* The task *
Each line starting at the one that contains "Мебель (499, 16)" and ending at the one that contains "关于我们 (264, 198)" must be returned exactly, and the rest of the listing is left out.

* Source material *
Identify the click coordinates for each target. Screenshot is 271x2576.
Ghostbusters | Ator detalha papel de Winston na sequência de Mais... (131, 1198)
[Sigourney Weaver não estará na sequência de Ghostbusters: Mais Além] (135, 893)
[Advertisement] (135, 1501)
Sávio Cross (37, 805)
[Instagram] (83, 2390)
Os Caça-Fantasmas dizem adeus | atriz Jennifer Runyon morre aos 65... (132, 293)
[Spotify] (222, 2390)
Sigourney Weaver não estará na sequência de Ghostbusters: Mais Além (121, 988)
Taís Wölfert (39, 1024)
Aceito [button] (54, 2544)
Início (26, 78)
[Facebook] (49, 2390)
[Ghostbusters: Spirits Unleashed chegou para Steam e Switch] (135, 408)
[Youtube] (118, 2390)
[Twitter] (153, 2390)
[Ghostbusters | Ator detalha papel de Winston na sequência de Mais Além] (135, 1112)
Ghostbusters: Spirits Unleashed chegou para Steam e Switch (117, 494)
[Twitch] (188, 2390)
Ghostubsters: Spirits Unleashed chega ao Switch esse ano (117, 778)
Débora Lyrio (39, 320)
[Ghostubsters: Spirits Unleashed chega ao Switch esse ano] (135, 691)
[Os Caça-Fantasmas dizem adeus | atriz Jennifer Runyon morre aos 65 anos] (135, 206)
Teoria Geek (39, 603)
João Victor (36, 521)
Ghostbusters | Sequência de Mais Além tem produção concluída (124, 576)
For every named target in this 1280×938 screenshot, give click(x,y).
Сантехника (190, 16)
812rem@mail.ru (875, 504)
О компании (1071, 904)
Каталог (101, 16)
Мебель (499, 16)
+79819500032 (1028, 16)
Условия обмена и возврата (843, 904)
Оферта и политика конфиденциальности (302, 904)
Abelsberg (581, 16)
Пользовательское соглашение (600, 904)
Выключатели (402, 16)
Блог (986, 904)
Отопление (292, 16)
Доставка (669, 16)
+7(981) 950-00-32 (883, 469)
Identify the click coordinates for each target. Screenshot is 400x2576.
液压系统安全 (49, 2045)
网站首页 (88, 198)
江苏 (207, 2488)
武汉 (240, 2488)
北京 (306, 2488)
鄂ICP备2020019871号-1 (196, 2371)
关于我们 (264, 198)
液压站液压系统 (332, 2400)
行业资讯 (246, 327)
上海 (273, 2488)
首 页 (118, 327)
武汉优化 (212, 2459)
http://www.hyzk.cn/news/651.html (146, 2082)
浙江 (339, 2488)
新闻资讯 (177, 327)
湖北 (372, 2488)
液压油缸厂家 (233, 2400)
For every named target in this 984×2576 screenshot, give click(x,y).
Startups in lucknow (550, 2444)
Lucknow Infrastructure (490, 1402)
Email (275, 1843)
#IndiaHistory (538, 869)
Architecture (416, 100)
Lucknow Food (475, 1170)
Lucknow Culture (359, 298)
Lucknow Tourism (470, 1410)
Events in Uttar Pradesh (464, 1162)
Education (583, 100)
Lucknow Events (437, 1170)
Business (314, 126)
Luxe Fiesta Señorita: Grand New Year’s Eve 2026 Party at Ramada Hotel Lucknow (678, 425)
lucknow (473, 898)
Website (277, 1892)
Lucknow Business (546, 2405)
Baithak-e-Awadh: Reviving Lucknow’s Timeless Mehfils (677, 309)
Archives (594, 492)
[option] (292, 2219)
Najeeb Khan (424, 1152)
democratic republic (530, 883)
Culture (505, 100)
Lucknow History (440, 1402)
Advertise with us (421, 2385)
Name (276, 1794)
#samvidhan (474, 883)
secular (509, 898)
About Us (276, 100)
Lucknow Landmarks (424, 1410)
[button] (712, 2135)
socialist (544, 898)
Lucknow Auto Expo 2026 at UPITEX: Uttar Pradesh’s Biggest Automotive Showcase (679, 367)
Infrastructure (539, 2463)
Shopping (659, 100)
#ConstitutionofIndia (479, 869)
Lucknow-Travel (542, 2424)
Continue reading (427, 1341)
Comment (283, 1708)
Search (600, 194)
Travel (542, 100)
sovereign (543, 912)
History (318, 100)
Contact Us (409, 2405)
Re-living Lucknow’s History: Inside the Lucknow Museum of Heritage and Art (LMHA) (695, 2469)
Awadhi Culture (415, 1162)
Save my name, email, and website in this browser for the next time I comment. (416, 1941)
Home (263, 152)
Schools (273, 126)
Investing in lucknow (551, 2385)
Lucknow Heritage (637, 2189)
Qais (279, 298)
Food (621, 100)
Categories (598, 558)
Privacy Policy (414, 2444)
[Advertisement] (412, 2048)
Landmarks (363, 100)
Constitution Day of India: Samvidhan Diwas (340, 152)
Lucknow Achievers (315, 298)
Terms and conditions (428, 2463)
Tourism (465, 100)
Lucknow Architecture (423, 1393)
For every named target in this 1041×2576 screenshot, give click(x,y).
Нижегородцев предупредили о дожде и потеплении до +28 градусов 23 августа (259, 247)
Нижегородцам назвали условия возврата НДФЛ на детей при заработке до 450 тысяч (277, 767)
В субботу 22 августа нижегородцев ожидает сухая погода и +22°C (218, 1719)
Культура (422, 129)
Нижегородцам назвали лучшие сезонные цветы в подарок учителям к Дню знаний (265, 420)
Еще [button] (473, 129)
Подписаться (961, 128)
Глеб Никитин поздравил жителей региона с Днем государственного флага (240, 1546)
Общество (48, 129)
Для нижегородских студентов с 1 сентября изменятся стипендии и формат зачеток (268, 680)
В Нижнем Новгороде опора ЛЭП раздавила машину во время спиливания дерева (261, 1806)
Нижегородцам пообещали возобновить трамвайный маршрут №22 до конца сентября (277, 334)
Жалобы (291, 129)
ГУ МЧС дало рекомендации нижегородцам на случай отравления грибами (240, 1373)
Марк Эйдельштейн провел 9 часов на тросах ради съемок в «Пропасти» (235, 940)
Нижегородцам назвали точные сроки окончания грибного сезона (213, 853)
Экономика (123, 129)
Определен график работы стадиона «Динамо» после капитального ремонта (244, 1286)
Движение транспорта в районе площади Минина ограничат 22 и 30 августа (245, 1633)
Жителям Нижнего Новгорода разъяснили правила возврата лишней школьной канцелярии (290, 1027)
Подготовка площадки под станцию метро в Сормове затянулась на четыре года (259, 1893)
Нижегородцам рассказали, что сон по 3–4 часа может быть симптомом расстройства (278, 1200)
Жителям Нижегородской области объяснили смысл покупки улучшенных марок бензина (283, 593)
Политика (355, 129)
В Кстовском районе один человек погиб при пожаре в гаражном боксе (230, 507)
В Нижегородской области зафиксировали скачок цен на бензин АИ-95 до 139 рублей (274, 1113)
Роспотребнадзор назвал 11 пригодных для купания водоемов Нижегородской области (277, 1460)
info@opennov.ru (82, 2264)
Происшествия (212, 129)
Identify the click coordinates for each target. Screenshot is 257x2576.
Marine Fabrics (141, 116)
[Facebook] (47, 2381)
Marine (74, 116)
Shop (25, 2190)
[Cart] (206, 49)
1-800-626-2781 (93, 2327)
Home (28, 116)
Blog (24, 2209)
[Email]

* Solution for this task *
Мебель (499, 16)
+79819500032 (1028, 16)
Условия обмена и возврата (843, 904)
Оферта и политика конфиденциальности (302, 904)
Abelsberg (581, 16)
Пользовательское соглашение (600, 904)
Выключатели (402, 16)
Блог (986, 904)
Отопление (292, 16)
Доставка (669, 16)
+7(981) 950-00-32 (883, 469)
Identify the click coordinates for each target. Screenshot is 400x2576.
液压系统安全 (49, 2045)
网站首页 (88, 198)
江苏 (207, 2488)
武汉 (240, 2488)
北京 (306, 2488)
鄂ICP备2020019871号-1 (196, 2371)
关于我们 (264, 198)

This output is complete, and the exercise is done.